Cos4Cloud is a Horizon 2020 project that uses deep Machine Learning and video recognition to design citizen science technologies.

Cos4Cloud

About

Cos4Cloud (Co-designed citizen observatories for the EOS-Cloud) is a European Horizon 2020 project aiming to boost citizen science technologies by designing and implementing services. The project will design and prototype these new services using deep Machine Learning (ML), automatic video recognition, and other cutting-edge technologies. The project, started in November 2019, is coordinated by the Instituto de Ciencias del Mar (ICM)-CSIC from Spain. The consortium is composed of 16 partners from 8 countries.

Cos4Cloud

The Challenge

One of the biggest challenges of citizen science is the quantity and quality of data, as well as maintaining the citizen observatories used to collect this data. Cos4Cloud addresses these challenges by developing 13 technological services to improve citizen science platforms. These services will be co-designed with key stakeholders and carefully tested with end-users, and available in EOSC.

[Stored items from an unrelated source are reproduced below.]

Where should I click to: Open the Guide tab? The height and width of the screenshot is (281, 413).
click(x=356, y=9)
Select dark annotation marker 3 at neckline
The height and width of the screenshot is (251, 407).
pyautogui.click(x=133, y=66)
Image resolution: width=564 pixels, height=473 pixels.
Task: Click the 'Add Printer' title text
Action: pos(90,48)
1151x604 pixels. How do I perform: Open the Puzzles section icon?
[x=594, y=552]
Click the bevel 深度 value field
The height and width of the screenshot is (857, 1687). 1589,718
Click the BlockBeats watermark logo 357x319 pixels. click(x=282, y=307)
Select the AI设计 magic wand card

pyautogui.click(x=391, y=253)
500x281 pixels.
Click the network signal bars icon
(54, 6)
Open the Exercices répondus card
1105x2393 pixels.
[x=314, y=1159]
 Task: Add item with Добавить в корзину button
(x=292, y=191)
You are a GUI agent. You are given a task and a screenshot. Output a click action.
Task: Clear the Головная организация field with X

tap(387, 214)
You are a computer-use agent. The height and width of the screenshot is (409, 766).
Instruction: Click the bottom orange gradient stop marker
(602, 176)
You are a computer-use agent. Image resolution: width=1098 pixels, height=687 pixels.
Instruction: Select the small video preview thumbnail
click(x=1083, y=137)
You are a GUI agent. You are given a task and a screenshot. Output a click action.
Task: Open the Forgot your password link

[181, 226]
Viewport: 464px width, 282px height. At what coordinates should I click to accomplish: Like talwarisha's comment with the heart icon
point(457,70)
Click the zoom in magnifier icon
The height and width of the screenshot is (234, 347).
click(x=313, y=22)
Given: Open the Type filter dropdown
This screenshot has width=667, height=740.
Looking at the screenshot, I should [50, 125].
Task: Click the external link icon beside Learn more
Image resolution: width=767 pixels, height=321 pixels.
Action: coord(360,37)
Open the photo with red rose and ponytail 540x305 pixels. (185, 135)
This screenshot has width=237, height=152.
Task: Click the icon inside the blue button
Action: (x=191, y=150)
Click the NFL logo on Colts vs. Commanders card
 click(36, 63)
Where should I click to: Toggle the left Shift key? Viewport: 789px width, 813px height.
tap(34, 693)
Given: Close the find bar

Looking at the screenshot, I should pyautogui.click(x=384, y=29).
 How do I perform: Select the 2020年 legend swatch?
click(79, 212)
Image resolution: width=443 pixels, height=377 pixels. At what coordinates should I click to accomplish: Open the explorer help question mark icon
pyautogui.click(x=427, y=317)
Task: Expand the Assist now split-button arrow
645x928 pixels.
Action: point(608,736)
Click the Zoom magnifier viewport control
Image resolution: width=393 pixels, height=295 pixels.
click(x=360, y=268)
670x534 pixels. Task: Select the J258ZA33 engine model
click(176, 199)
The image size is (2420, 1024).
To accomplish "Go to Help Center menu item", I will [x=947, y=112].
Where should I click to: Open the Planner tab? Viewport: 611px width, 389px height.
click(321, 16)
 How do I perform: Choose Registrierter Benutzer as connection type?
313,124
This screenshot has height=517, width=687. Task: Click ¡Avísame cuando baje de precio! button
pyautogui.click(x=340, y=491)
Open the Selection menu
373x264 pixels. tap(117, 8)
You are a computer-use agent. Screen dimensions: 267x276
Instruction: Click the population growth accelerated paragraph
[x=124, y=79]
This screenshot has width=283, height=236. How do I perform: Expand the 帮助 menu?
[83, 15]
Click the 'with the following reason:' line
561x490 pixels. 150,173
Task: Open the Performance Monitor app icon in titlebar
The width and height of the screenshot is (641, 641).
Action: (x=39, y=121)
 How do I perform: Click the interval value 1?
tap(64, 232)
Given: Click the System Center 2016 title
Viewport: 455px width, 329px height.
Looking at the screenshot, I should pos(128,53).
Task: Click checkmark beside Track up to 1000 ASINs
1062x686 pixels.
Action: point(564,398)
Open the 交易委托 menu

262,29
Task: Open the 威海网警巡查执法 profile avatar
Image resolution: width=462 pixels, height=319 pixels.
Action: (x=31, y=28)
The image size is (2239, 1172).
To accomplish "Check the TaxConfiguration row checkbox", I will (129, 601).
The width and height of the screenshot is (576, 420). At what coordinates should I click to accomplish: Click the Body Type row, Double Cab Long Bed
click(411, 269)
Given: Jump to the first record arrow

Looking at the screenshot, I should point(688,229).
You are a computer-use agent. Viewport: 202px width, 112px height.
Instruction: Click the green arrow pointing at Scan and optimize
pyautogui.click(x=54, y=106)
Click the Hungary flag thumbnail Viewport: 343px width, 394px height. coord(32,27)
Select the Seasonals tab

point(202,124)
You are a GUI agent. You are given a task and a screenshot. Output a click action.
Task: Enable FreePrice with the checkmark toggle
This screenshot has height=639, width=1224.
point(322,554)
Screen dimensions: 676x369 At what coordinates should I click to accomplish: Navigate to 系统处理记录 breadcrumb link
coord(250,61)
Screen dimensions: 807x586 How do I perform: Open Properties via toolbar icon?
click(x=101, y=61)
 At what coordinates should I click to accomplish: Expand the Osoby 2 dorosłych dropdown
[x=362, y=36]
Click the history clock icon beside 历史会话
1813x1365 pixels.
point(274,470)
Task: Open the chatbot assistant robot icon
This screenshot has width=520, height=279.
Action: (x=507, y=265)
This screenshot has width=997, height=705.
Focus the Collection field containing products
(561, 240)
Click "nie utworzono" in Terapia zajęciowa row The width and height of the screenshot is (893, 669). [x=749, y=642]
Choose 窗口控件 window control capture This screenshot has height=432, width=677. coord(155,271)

Specifically, the Cos4Cloud project aims to create a federation of Citizen Science portals and an expert Portal that exchanges citizens’ observations for quality assurance. The scientific objective is to study whether the developed extension to the OGC Sensor Things API for Citizen Science is fit for the purpose of large data sets coming from different domains such as environmental and biodiversity.

MOBIS

Report Environmental and Biodiversity Observations in One App

To support this challenge, EGI contributed by offering federated and distributed resources to host and deploy the back-end of the MOBIS (Mobile Observation Integration Service) service. From a technical point of view, MOBIS collects and processes data from different mobile observatories (most of them smartphones with or without sensors). For this reason, it can be used as a back-end service for (citizen-) science apps with a single login. The service offers a very intuitive, user-friendly interface that allows users to start collecting valuable data using the smartphone sensors and images (e.g. air pollution, see aerosols in the sky, and produce a picture of lichens using the same app). The MOBIS service is provided by DDQ: Pocket Science, a small Dutch company specialised in the development of mobile-based (citizen-) science applications with research partners worldwide. The company also offers smartphone back-ends to facilitate mobile cloud computing, machine learning, user notifications, storage and offline synchronisation for working in remote areas.

The Solution

Cos4Cloud uses:

  1. the EGI Cloud Compute and the cloud-based EGI Online Storage to deploy  the back-end of MOBIS.
  2. the EGI Check-In to enable users’ registration and authentication mechanisms.
  3. technical consultancy to profit from EGI solutions.

Involved Providers

  • A Service Level Agreement (SLA) with Cos4Cloud was agreed with EGI in July 2021. 
  • The Institute of Physics of Cantabria (IFCA), a Joint Centre with the combined effort of two institutions, Spanish National Research Council (CSIC) and University of Cantabria (UC), represented by CSIC in the EGI Council, has allocated 300 vCPU cores, 100 GB of RAM and 1TB of storage.

Services Provided by EGI

Store, share and access your files and their metadata on a global scale

Login with your own credentials

Run virtual machines on-demand with complete control over computing resources

Dedicated computing and storage for training and education

Impact

The impact of MOBIS is to facilitate the interest and participation of multiple users in science, allowing them to collect and combine all sorts of useful information from photographs or from low-cost sensors linked to a mobile website or a native app platform. In the long run, EGI and DDQ: Pocket Science are planning to establish a business partnership to sustain the further development of the service by sharing a completely open set of cross-disciplinary data that can be sustained and grow over time.